▶ _Selected excerpt_:
== Segment start ==

The Mexican government has confirmed a cholera outbreak in Hidalgo state in the wake of flooding from hurricanes Ingrid and Manuel last month. Seventy-seven cases have been registered, and one person has died from the disease as of October 4th, according to the Federal Ministry of Health.
Laboratory testing of more than 17,500 samples from patients with diarrheal infections across the country also detected two cases in the State of Mexico (Edomex).
Federal Health Minister Mercedes Juan said the outbreak is under control. Along with collecting samples, health officials are also cleaning and chlorinating public water supply systems.
Ministry of Health Undersecretary Ana María Tavares said the cholera cases were being treated as isolated cases, rather than an epidemic.
The strain of cholera is the same as the one currently circulating in Caribbean countries like Haiti, Cuba and the Dominican Republic.
Hidalgo State Governor Francisco Olvera confirmed that the infection was coming from contaminated water, but said the source of the contamination was still unknown. Researchers are currently working to identify it, and the state is installing filters at water treatment plants to detect sources of infection, he said.
Other countries in the area have been put on alert about the risk of the disease spreading, especially in border areas.
El Salvador’s Minister of Vulnerability Jorge Meléndez said Central American countries would meet on October 8 to discuss joint measures to stop the spread of the disease.

== Segment end ==

▶ _What you need to do_: Extend the report on the cholera outbreak in Hidalgo with a few more paragraphs, starting after its final sentence. The rows that follow come from a separate source unrelated to the cholera report.

▶ _Material supplied_:

== Segment start ==

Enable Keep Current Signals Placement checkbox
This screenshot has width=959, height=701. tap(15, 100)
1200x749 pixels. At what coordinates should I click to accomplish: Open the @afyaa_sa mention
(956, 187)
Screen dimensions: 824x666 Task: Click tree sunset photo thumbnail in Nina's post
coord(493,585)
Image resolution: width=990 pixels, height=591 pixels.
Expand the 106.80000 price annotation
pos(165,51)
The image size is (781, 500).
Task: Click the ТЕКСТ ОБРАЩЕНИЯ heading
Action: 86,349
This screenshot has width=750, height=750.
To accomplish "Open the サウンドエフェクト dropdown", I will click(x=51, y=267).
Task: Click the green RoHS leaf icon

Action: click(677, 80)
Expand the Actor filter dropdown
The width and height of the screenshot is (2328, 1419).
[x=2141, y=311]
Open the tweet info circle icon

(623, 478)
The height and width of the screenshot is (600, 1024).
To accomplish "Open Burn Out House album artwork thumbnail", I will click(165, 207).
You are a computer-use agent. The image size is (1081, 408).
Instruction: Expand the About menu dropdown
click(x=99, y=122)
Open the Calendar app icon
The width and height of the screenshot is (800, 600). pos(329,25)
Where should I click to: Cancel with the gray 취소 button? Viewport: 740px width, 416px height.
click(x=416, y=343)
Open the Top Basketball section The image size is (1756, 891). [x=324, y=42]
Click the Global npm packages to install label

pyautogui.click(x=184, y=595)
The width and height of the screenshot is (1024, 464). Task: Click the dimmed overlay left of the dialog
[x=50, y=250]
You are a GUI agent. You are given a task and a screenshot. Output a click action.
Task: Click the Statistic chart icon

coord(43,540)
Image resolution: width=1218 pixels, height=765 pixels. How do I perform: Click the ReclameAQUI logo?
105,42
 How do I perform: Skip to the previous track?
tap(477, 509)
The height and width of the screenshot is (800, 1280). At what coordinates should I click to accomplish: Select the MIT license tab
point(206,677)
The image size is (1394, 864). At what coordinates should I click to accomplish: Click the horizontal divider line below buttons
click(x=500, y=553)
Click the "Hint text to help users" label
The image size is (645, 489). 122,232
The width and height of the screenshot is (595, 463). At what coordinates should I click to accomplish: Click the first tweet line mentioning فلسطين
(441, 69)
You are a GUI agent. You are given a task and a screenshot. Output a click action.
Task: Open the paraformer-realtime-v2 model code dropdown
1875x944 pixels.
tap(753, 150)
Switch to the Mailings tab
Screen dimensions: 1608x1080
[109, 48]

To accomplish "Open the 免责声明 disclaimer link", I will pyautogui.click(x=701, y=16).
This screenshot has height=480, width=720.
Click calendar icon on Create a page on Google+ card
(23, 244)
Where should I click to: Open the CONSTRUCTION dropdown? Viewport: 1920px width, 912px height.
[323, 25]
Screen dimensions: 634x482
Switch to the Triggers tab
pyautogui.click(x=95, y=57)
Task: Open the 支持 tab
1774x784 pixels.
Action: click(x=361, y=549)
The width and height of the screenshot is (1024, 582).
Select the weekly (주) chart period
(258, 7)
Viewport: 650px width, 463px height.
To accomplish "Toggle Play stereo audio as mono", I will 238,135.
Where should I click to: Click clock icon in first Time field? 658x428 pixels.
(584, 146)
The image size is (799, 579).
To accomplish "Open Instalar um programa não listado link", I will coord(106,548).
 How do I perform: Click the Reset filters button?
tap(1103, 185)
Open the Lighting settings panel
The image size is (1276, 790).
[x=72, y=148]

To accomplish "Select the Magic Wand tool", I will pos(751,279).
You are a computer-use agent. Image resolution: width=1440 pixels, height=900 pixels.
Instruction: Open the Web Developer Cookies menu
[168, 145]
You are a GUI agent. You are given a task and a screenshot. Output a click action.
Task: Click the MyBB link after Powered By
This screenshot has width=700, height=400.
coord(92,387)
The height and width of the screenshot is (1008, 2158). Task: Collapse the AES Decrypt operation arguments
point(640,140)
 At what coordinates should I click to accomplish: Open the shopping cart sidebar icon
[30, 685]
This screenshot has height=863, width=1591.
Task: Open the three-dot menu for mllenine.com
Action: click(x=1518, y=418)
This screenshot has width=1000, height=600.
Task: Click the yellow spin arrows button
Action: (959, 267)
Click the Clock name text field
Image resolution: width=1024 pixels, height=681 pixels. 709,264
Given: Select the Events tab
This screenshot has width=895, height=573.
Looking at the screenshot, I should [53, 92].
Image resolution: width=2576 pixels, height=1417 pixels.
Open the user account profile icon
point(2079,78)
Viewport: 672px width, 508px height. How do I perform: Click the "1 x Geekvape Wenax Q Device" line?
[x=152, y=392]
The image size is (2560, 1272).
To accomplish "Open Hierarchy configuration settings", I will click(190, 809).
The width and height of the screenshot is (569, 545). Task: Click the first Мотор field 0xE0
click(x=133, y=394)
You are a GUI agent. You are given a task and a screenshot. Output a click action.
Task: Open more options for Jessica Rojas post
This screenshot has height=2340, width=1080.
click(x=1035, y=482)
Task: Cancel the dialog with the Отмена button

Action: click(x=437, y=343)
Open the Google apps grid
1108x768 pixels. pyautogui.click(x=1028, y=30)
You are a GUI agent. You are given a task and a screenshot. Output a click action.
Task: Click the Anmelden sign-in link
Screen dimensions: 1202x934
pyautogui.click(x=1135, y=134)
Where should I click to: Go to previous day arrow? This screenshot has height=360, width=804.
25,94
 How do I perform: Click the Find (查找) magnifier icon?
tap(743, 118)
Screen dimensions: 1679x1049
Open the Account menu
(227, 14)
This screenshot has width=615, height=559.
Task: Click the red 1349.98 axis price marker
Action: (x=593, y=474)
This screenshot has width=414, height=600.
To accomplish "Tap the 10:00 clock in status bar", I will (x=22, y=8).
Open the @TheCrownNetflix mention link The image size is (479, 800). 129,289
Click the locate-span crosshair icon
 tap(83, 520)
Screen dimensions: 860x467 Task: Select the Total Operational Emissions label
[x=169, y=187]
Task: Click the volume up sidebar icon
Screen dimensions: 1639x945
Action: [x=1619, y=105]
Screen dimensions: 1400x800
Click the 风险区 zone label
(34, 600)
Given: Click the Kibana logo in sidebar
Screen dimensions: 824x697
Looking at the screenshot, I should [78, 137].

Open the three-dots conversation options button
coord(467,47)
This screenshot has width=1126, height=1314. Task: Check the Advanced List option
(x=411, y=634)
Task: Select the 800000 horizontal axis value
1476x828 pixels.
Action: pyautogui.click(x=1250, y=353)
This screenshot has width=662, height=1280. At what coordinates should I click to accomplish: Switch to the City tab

== Segment end ==

▶ _Answer to the problem_:
Dengue fever, spread by mosquitoes, is another threat in Hidalgo. Six hundred thirty cases have been registered to date, compared to a total of approximately 100 in 2012, and Tavares predicted that there could be over 1,000 cases by the end of the year.
Arial spraying will be carried out in Sinaloa State to kill mosquito larvae in an effort to curb dengue.
In the wake of the storms, Mexican billionaire Carlos Slim Helú has criticized industrial society for abusing the environment.
He said telecommunications company Telmex – of which he is chairman -- was helping those affected by the hurricanes, as the company has an organization dedicated to disaster relief.
An alliance between environmental NGO WWF and the Carlos Slim Foundation has invested $35.9 million USD over five years for environmental projects, Milenio reported.
Environment Minster Juan José Guerra Abud said that Mexico is one of the countries hardest hit by the meteorological effects of global warming.